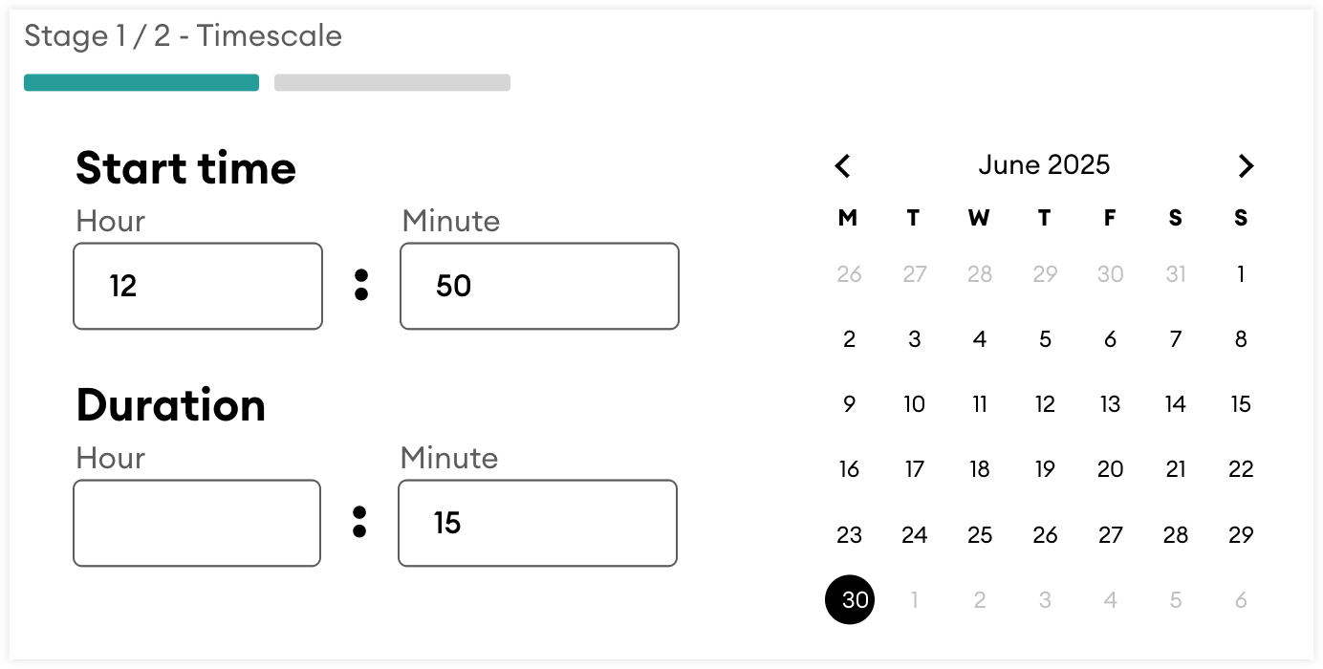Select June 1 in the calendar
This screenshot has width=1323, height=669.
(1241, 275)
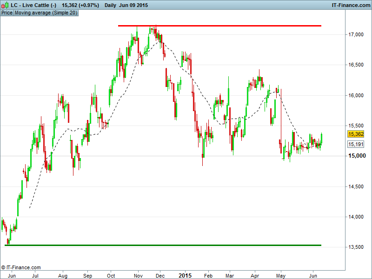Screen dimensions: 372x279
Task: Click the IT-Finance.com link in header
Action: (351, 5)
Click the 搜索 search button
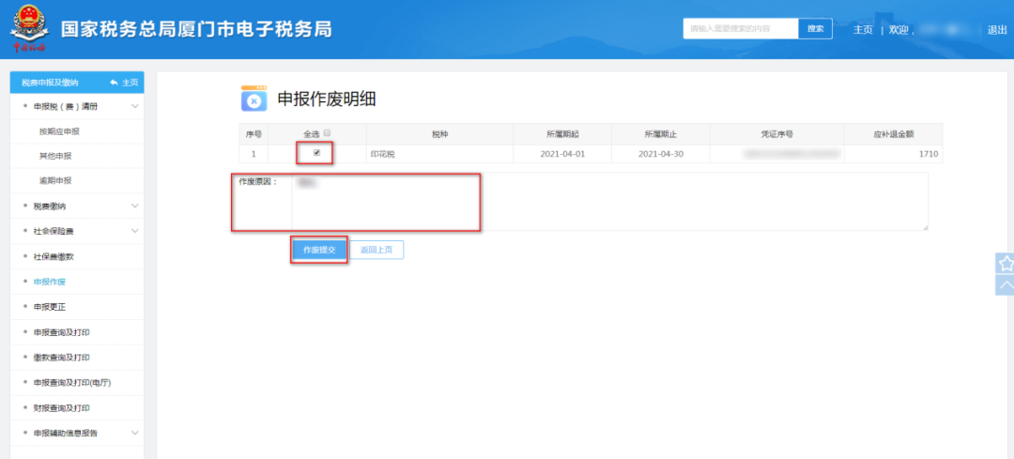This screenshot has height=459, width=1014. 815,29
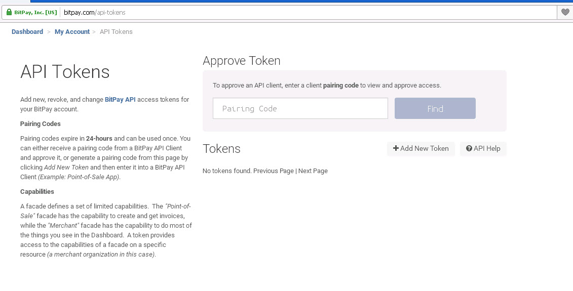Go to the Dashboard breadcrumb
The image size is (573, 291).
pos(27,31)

....................

§ **Problem description**
Would you restate word for word only the lines from the line with "Click the 搜索 search button" to the last line above, with the pictures left out?

§ **Written response**
Click the 搜索 search button
This screenshot has height=459, width=1014. 815,29
Go to the Dashboard breadcrumb
The image size is (573, 291).
pos(27,31)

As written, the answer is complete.